The following blog post is a transcript of a speech Andrew J. Hung, MD (Director, Surgical Simulation & Education at USC Institute of Urology) gave during this year’s American Urological Association Annual Meeting in Orlando, Florida.
“Existing robotic virtual reality simulators have been focused on basic surgical skills. This has been a very appropriate entry point for surgeons who want to adopt robotic surgery into their practice. Procedure specific simulation is the next frontier.
In developing Procedure-Specific Simulations we have learned the following:
First, the collaboration between the surgeon and the software developer is absolutely critical. A surgeon brings to the table an intricate understanding of the anatomy as well as the procedure. The software developer brings engineering, and very specific technical capabilities, such as the 3D artist who brings our ideas into a 3D environment that’s interactive and engaging.
Second, our whole process starts with the storyboard. In our case, the robotic Partial Nephrectomy scripted from beginning to end, skin-to-skin, not leaving out a single detail. And, we record the operating room procedure. The High Definition Stereo 3D is very sophisticated recording device capable of recording the procedure with the absolute highest graphic definition.
Third, we then take the whole procedure, edit it, introduce anatomy, and ask users to point out main parts, as a baseline test, before they are allowed to move on to the next step in the operation. The procedure step leads to another cognitive type question. We ask users ‘what is the next step coming up?’ because it is important to know what to anticipate in the surgeon’s mind.
Finally, because this is now called ‘Procedure-Specific,’ we’re teaching advanced skills such as tissue retraction. We ask the surgeon, ‘Where do you grab the tissue?’ and ‘which direction do you pull it?’ and ‘with what amount of force should it be pulled?’ The intent is to create tissue manipulation that appears to be real.
In the past, procedure simulation was designed by engineers and then validated in retrospect by surgeons. But now we have flipped this process around. Now, during design development, the surgeons and engineers have to collaborate and really test their user studies. We invited faculty, expert surgeons, novice surgeons, and we’ve had them form the basic validation steps. We ask the experts, ‘is this realistic? Is this going to be a useful training tool?’ And, importantly, we compare and look in very close detail at novice performance versus expert performance because we want to see that there is an ability to distinguish between the two.

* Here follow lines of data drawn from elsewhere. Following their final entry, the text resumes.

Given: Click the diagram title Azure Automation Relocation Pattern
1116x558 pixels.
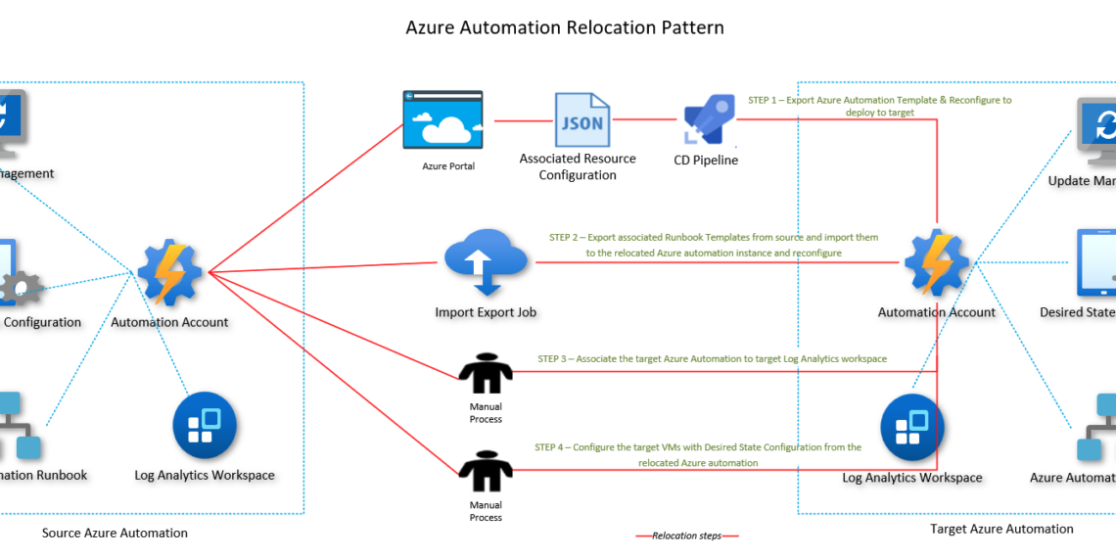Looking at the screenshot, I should tap(565, 27).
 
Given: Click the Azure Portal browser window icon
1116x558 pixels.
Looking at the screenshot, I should tap(442, 121).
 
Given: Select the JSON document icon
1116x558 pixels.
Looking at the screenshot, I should tap(581, 121).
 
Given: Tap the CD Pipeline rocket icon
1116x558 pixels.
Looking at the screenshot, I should tap(707, 122).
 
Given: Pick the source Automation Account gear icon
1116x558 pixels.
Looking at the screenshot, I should tap(169, 271).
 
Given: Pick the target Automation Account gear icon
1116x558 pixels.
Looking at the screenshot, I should tap(936, 262).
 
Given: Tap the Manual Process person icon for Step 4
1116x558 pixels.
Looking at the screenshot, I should tap(486, 472).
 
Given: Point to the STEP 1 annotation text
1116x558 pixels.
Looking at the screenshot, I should tap(879, 106).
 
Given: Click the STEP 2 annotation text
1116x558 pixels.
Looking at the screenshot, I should tap(714, 245).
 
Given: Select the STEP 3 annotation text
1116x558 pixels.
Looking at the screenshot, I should tap(712, 359).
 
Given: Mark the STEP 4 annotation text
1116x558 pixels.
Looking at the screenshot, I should tap(698, 454).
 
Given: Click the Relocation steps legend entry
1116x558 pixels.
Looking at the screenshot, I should tap(687, 535).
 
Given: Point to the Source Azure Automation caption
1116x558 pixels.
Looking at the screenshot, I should tap(115, 534).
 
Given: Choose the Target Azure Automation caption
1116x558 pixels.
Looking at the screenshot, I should tap(1001, 529).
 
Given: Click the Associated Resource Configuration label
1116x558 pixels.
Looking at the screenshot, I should tap(578, 166).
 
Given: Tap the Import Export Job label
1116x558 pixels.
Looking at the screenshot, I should tap(486, 313).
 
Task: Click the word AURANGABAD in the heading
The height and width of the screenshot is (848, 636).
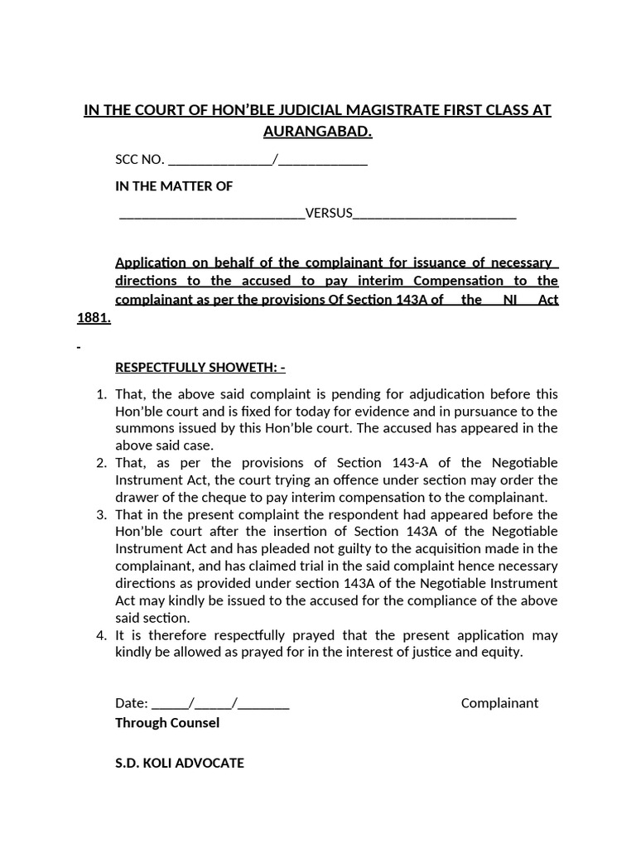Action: [317, 132]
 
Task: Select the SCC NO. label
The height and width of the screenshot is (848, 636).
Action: [140, 160]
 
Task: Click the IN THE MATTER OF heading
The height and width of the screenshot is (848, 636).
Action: [174, 186]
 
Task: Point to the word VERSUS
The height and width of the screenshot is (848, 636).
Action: [329, 214]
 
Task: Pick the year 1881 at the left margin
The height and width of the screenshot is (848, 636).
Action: [92, 318]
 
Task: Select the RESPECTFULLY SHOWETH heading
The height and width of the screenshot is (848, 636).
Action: [200, 367]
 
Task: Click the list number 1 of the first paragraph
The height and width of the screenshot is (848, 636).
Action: [102, 393]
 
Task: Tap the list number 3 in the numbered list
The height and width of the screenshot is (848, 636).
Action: [102, 514]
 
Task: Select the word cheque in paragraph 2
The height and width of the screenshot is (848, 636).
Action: [224, 497]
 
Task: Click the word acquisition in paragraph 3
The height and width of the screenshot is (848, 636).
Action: [412, 549]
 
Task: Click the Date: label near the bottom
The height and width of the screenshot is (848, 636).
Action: [131, 703]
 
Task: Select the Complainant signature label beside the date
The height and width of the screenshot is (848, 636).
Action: [499, 703]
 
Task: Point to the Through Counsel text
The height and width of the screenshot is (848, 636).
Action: [167, 723]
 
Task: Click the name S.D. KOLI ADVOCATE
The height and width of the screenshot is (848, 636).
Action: [180, 763]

We not only look at which questions had a good difference between a novice user and an expert user, but actually focused on the questions that failed to meet current validation. And we looked at the very visual questions or exercises, and thought about how we could improve this particular question. As a result, we now have the ability to test augmented reality experiences, and this is where more and more procedure specific simulation is going.
The emphasis here is that during development, validation begins. The more advanced levels of validation, for example being able to bring or correlate the performance on this platform and real tissue, happens immediately as part of the development process. The next few steps that we want to take include integrating global assessment; sophisticated assessment into a procedure specific environment; and, full virtual reality integration.
Today everybody wants to manipulate that tissue. They want it to be real. And finally, the ultimate goal of what we do, and I think all of the folks at simulation want to do, is go beyond Procedure-Specific and into Patient-Specific rehearsal.”